→ **What the task asks**
Although the entries hold pictures, only their words are printed back, exactly as given.
─── Data for the task ───
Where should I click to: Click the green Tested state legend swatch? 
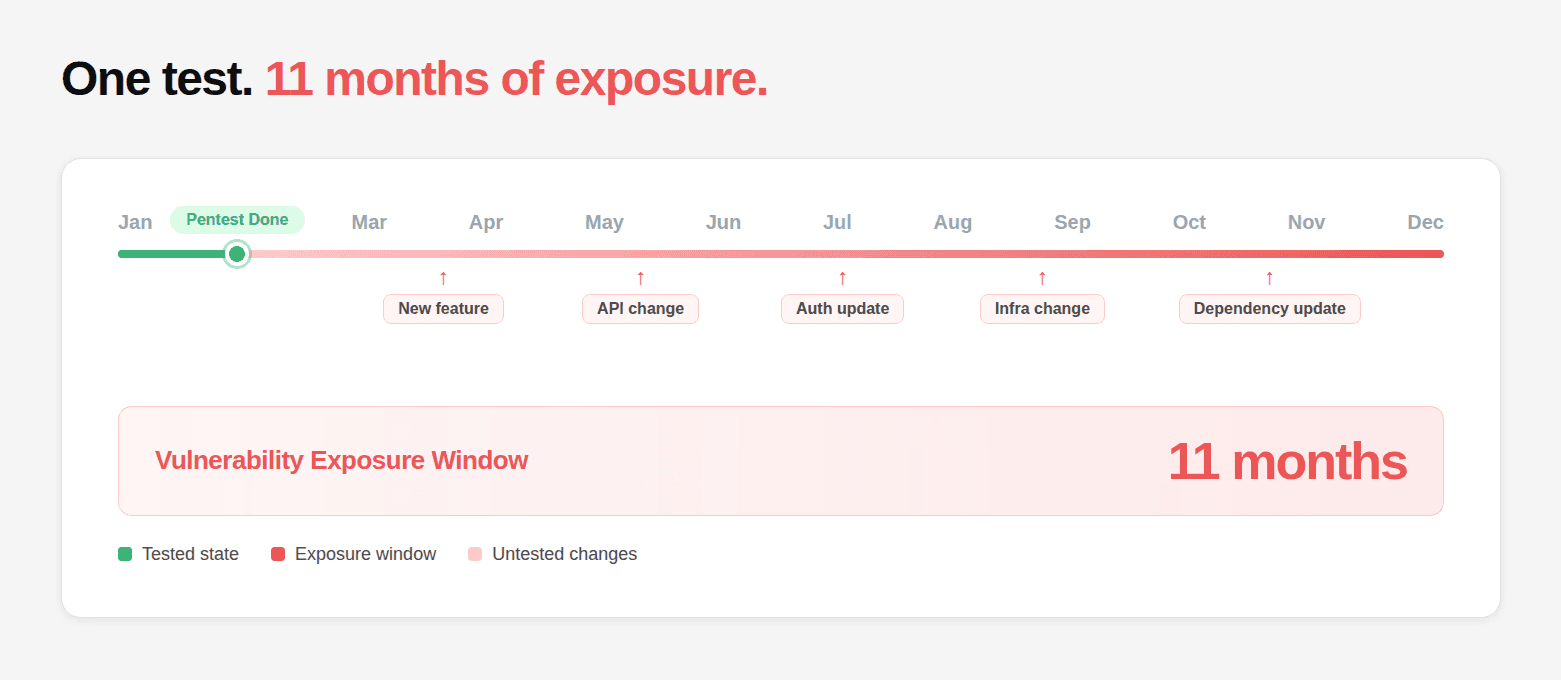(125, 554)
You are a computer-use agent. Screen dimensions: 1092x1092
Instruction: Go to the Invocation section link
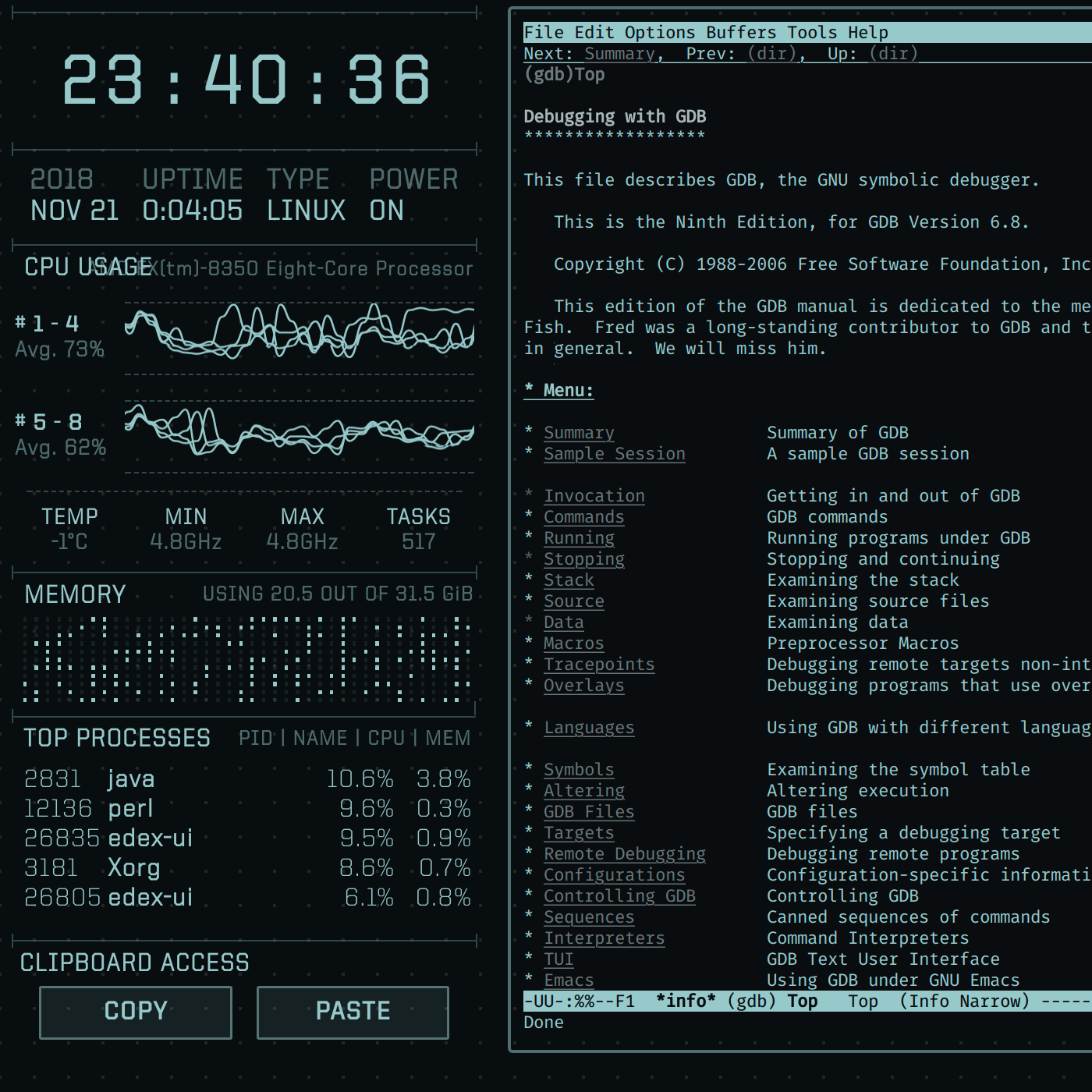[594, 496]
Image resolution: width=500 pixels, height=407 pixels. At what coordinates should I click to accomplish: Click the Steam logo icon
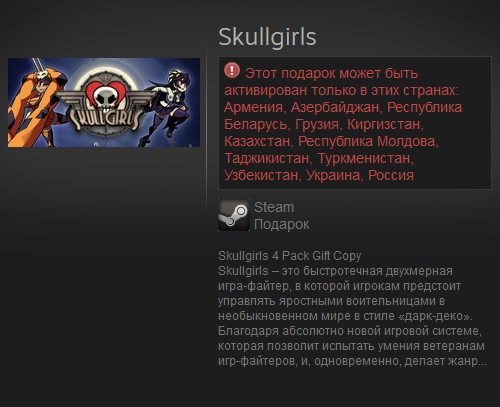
───
→ **Exercise solution**
Where should I click to: Click the green Tested state legend swatch? 
(125, 554)
You are a computer-use agent. Screen dimensions: 1092x1092
Instruction: Go to the Invocation section link
[594, 496]
Image resolution: width=500 pixels, height=407 pixels. At what coordinates should I click to accomplish: Click the Steam logo icon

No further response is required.